Caserma Ederle (Camp Ederle) is a military complex in Vicenza, Italy, where the United States Army has troops stationed. It is under Italian military control and can be managed anytime by the Italian authorities. The Vicenza Military Community is composed of soldiers, family members, civilians and retirees with a small number of airmen and sailors also stationed there. The post serves as the headquarters of United States Army Africa and the 173rd Airborne Brigade. Caserma Ederle serves as the headquarters of U.S. Army Garrison Italy of the United States Army Installation Management Command, an umbrella for all U.S. military properties in Vicenza. The post is named after Major Carlo Ederle, an Italian hero of World War I and recipient of the French Croix de Guerre (French War Cross), among other military honors.

== Garrison ==
The current formations which form part of the camp include:

- U.S. Army Southern European Task Force, Africa Headquarters
- 509th Signal Battalion
- 3/529th Military Police Company
- 173rd Airborne Brigade Combat Team
- 14th Transportation Battalion
- Detachment E, 106th Finance Management Company
- U.S. Army Health Clinic/Dental Clinic – Vicenza

== Life on the Caserma (camp) ==

Soldiers assigned to a tour of duty at Caserma Ederle are normally permitted to bring family members when being reassigned there upon a Permanent Change of Station. Still, many of the military personnel assigned to Caserma Ederle are unaccompanied.

══════════

* What the exercise asks *
In the text about Caserma Ederle, who is the post named after?

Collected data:
══════════

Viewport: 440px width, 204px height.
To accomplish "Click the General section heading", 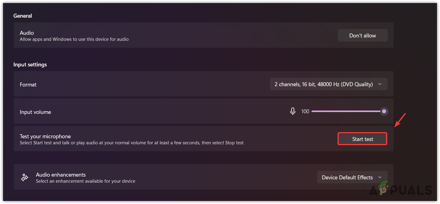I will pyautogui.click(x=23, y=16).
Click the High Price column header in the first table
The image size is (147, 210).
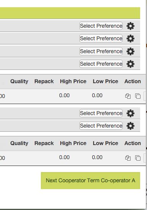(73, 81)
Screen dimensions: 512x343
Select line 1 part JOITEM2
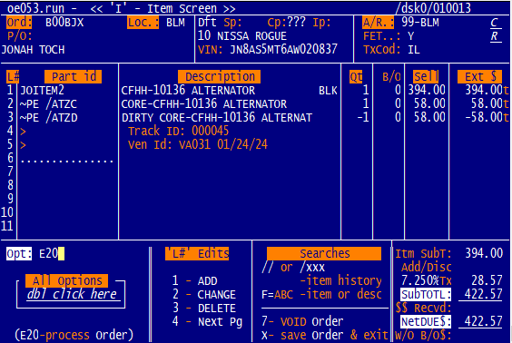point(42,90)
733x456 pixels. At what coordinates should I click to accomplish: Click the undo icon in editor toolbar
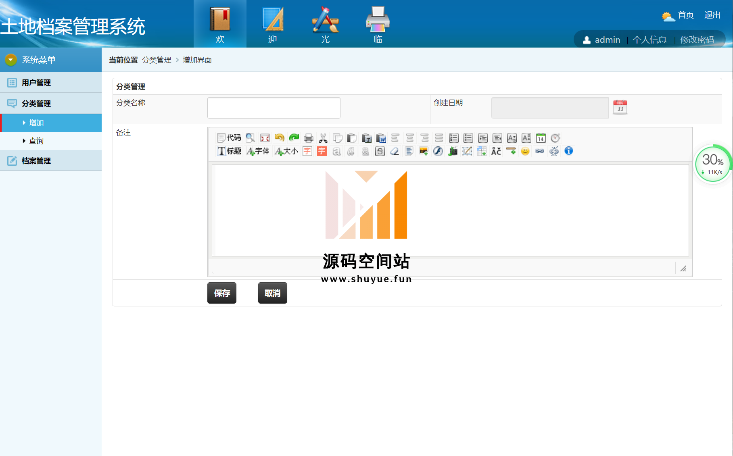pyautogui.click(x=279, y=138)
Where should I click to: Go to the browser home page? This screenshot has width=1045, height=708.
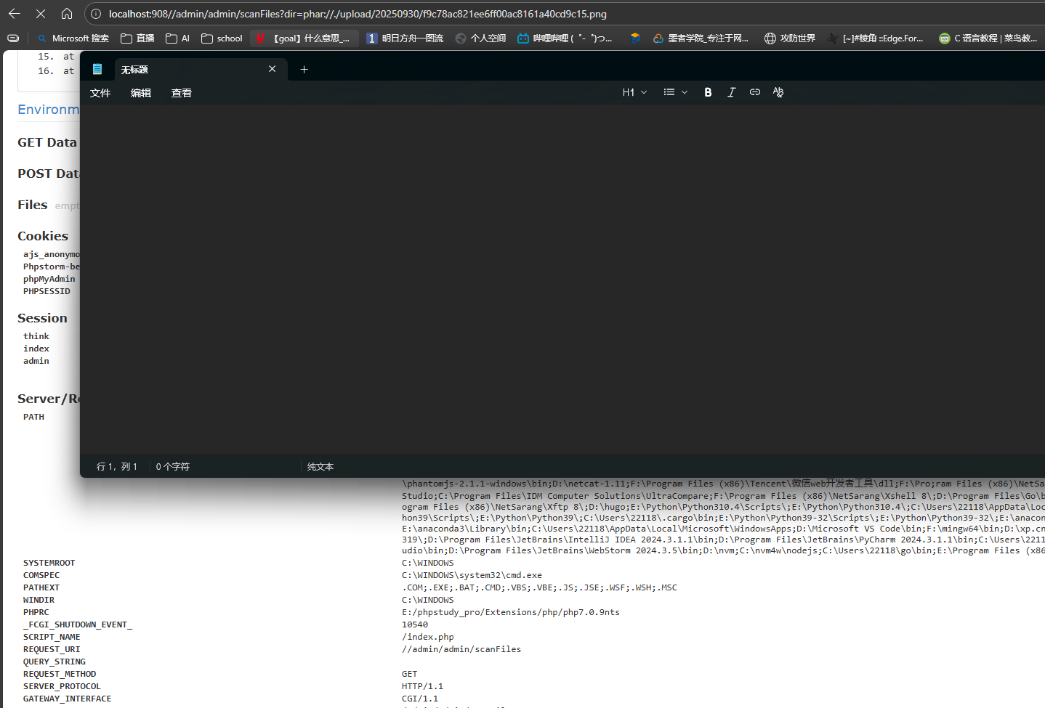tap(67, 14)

══════════

* Written reply *
Major Carlo Ederle, an Italian hero of World War I.